→ **RECORDS TO USE**
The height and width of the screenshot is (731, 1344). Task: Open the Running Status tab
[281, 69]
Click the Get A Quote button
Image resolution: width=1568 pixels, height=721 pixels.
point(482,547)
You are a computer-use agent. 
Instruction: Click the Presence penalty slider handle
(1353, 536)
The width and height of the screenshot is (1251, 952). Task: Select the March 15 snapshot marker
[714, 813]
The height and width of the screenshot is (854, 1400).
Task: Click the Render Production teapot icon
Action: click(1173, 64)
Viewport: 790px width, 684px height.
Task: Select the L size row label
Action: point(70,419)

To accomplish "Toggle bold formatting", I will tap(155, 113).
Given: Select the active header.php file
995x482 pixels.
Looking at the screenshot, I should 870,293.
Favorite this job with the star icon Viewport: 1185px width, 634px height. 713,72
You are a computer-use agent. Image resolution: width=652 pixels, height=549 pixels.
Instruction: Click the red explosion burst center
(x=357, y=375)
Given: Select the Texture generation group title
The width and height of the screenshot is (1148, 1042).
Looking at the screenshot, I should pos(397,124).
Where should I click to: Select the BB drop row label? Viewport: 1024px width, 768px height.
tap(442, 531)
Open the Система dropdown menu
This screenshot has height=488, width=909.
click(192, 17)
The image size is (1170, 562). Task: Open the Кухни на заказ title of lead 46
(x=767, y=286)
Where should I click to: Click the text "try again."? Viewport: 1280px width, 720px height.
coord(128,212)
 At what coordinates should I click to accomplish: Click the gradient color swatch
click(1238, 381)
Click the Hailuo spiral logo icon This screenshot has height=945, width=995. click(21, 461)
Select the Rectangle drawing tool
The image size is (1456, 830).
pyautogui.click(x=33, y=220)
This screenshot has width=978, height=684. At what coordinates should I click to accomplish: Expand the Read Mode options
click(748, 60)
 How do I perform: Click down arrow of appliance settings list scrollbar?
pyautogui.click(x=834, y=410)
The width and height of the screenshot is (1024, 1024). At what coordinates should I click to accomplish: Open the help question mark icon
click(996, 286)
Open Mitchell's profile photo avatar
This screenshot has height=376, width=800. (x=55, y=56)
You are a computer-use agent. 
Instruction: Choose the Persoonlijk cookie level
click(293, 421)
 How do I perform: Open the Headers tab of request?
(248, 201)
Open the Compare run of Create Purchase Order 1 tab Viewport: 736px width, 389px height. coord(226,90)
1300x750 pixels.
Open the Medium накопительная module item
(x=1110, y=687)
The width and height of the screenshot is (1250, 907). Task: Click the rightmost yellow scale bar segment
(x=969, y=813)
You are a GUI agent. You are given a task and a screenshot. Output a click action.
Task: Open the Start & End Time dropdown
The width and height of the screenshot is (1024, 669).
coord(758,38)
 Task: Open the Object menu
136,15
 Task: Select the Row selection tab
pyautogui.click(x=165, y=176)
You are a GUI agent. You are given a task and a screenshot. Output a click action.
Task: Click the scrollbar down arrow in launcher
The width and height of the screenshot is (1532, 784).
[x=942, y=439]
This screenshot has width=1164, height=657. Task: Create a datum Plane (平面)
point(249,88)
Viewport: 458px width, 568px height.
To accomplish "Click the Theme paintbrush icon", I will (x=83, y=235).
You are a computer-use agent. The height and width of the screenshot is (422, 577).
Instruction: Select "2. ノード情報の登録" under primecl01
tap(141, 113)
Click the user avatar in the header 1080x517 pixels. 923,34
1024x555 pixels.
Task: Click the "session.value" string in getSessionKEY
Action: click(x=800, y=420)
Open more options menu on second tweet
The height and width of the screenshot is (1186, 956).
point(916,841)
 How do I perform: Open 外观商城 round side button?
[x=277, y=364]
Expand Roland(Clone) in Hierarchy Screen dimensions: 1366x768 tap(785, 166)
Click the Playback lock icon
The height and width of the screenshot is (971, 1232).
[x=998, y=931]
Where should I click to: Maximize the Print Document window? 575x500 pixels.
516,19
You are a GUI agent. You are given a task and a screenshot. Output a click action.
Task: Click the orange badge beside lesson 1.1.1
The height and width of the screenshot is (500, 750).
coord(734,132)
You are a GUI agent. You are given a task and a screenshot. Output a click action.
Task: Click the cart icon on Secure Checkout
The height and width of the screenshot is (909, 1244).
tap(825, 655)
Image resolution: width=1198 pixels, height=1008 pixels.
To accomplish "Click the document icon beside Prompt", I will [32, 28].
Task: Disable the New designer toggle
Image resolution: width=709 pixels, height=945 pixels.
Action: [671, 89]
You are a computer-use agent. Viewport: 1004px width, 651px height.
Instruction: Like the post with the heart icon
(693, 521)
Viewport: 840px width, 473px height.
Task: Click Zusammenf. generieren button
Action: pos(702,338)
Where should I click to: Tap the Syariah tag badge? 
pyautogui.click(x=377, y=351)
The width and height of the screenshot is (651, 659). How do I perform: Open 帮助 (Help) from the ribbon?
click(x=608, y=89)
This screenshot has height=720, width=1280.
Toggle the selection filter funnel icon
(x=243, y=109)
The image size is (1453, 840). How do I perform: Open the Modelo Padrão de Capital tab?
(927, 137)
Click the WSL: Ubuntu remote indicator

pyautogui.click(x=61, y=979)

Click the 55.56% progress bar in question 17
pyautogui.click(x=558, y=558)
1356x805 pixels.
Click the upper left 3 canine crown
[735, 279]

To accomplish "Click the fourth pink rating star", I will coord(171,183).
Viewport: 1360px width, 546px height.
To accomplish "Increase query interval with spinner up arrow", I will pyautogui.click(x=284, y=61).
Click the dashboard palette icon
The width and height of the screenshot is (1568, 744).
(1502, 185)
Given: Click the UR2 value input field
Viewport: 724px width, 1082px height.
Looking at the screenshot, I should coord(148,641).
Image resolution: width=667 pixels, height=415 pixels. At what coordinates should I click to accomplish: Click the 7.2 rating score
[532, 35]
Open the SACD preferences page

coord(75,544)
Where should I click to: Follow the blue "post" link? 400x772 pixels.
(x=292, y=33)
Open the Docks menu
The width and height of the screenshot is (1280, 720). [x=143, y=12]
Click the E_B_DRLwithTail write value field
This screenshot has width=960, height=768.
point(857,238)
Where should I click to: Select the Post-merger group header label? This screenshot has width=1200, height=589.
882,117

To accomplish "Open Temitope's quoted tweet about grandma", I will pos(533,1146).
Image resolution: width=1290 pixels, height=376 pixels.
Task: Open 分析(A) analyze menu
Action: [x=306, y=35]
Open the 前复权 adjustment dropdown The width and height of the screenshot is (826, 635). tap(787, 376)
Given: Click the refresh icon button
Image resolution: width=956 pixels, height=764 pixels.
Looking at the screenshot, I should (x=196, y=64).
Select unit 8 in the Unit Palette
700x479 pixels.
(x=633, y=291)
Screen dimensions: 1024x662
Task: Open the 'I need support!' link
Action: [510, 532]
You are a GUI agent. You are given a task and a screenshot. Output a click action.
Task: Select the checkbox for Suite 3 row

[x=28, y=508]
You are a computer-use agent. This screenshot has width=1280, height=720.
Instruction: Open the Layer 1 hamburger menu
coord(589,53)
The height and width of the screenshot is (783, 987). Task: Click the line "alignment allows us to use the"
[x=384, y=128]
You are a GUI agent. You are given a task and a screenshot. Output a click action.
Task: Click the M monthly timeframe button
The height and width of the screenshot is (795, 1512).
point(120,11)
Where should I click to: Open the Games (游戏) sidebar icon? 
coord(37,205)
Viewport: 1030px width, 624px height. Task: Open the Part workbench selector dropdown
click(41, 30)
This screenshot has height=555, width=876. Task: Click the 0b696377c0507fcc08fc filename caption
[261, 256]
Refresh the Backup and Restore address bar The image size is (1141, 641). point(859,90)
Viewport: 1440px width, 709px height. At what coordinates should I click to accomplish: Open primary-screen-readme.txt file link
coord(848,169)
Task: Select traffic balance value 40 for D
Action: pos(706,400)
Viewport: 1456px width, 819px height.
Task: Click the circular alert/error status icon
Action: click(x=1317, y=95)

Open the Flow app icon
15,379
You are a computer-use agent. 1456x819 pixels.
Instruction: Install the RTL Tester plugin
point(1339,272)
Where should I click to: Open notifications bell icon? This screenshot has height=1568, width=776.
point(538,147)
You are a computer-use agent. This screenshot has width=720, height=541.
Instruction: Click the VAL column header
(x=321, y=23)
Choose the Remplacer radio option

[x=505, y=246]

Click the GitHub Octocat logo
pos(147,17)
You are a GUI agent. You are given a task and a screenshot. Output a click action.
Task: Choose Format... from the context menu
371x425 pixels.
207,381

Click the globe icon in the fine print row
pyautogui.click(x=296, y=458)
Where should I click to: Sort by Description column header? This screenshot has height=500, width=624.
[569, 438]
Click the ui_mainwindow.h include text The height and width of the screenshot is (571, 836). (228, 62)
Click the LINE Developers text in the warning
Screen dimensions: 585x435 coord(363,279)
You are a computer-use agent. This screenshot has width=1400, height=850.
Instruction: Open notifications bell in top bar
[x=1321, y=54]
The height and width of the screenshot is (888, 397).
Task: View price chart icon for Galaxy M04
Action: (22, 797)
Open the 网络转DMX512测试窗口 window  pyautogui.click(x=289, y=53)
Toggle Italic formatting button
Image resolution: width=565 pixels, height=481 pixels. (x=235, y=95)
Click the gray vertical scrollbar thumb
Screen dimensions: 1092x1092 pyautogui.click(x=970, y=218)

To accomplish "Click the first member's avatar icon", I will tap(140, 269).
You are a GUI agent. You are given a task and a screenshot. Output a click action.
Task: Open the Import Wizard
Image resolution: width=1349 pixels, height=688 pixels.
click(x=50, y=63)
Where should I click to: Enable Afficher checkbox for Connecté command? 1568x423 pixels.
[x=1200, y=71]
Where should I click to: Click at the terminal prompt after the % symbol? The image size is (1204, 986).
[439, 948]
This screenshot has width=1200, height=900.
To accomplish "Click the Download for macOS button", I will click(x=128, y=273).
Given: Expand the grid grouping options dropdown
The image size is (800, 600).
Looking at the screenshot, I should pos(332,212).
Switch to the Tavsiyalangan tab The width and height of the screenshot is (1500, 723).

→ **WHAT YOU ARE ASKED TO DO**
Each line from the first line of the listing through the line containing "You are a computer-use agent. Image" must be set down exactly; no other line belongs in the answer.

→ **ANSWER FOR THE TASK**
The height and width of the screenshot is (731, 1344). Task: Open the Running Status tab
[281, 69]
Click the Get A Quote button
Image resolution: width=1568 pixels, height=721 pixels.
point(482,547)
You are a computer-use agent. 
Instruction: Click the Presence penalty slider handle
(1353, 536)
The width and height of the screenshot is (1251, 952). Task: Select the March 15 snapshot marker
[714, 813]
The height and width of the screenshot is (854, 1400).
Task: Click the Render Production teapot icon
Action: click(1173, 64)
Viewport: 790px width, 684px height.
Task: Select the L size row label
Action: point(70,419)

To accomplish "Toggle bold formatting", I will tap(155, 113).
Given: Select the active header.php file
995x482 pixels.
Looking at the screenshot, I should 870,293.
Favorite this job with the star icon Viewport: 1185px width, 634px height. 713,72
You are a computer-use agent. Image resolution: width=652 pixels, height=549 pixels.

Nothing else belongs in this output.